Directions: If a line in the records below contains the word "agent", return that line.

Given data:
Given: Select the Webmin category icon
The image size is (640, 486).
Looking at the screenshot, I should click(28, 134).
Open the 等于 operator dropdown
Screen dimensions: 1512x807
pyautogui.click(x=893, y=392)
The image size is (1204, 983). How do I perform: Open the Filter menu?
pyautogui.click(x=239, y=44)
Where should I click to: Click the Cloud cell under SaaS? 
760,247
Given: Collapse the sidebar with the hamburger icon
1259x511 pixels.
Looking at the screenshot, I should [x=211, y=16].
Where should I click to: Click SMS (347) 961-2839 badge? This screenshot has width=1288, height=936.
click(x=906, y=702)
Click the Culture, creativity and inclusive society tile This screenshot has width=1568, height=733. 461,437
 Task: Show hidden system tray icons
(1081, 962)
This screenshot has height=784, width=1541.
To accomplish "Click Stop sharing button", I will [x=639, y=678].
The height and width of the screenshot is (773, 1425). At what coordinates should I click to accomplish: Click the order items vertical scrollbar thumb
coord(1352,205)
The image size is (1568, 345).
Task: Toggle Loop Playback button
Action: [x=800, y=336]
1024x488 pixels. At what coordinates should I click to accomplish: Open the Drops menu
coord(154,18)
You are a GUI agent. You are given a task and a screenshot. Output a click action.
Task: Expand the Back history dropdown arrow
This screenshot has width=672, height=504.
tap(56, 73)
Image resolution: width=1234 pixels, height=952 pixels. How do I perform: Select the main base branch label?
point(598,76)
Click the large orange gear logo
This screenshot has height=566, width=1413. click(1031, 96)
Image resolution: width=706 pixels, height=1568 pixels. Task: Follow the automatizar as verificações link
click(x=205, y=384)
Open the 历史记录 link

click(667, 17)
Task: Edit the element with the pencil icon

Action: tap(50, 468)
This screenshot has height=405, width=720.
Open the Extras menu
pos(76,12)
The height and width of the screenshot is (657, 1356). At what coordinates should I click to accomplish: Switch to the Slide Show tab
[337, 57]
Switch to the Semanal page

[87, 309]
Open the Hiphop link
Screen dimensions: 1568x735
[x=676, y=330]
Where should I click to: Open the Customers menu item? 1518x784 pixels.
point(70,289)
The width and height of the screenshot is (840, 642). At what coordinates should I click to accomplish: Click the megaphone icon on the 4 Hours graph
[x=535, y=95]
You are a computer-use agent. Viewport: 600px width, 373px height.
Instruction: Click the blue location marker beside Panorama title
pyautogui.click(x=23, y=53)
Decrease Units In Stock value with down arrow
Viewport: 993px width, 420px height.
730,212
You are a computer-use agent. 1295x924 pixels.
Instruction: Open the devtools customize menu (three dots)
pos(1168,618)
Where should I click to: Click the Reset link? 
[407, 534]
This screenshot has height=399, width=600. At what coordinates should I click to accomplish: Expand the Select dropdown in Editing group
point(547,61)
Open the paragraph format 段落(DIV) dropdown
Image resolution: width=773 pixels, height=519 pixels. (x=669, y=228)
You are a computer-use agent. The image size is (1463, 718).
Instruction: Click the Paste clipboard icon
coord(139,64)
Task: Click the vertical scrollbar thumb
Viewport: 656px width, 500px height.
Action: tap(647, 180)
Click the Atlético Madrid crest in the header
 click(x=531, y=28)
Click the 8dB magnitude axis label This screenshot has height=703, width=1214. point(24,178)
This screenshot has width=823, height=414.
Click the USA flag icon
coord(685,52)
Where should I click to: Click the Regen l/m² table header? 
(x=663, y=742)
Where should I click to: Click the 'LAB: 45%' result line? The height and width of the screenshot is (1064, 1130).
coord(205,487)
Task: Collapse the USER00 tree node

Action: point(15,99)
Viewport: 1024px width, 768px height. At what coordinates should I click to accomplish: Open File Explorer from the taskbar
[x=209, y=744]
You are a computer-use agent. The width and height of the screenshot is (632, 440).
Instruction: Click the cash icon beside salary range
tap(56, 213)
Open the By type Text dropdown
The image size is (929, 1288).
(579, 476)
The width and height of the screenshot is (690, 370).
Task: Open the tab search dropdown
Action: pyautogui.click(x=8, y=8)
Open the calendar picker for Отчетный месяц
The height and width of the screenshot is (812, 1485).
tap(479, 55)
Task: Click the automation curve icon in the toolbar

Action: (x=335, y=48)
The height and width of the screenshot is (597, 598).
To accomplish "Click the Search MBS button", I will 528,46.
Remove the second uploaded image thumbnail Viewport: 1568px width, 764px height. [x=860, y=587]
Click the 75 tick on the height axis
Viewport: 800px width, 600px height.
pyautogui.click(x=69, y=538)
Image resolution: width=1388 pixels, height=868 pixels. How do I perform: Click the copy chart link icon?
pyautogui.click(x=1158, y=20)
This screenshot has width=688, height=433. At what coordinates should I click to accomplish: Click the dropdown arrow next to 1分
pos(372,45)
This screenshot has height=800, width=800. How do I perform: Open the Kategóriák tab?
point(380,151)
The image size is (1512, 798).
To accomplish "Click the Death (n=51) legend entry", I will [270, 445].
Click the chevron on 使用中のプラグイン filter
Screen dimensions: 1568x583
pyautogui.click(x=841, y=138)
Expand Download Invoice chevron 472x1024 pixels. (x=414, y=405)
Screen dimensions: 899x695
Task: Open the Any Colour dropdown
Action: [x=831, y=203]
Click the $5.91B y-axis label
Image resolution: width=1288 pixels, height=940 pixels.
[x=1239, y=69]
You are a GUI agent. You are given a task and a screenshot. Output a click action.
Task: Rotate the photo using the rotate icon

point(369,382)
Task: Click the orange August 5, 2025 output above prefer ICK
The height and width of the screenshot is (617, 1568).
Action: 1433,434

Expected answer:
You are a GUI agent. You are given a task and a screenshot. Output a click action.
You are a computer-use agent. Viewport: 600px width, 373px height.
You are a computer-use agent. 1295x924 pixels.
You are a computer-use agent. The image size is (1463, 718).
You are a computer-use agent. The width and height of the screenshot is (632, 440).
You are a GUI agent. You are given a task and a screenshot. Output a click action.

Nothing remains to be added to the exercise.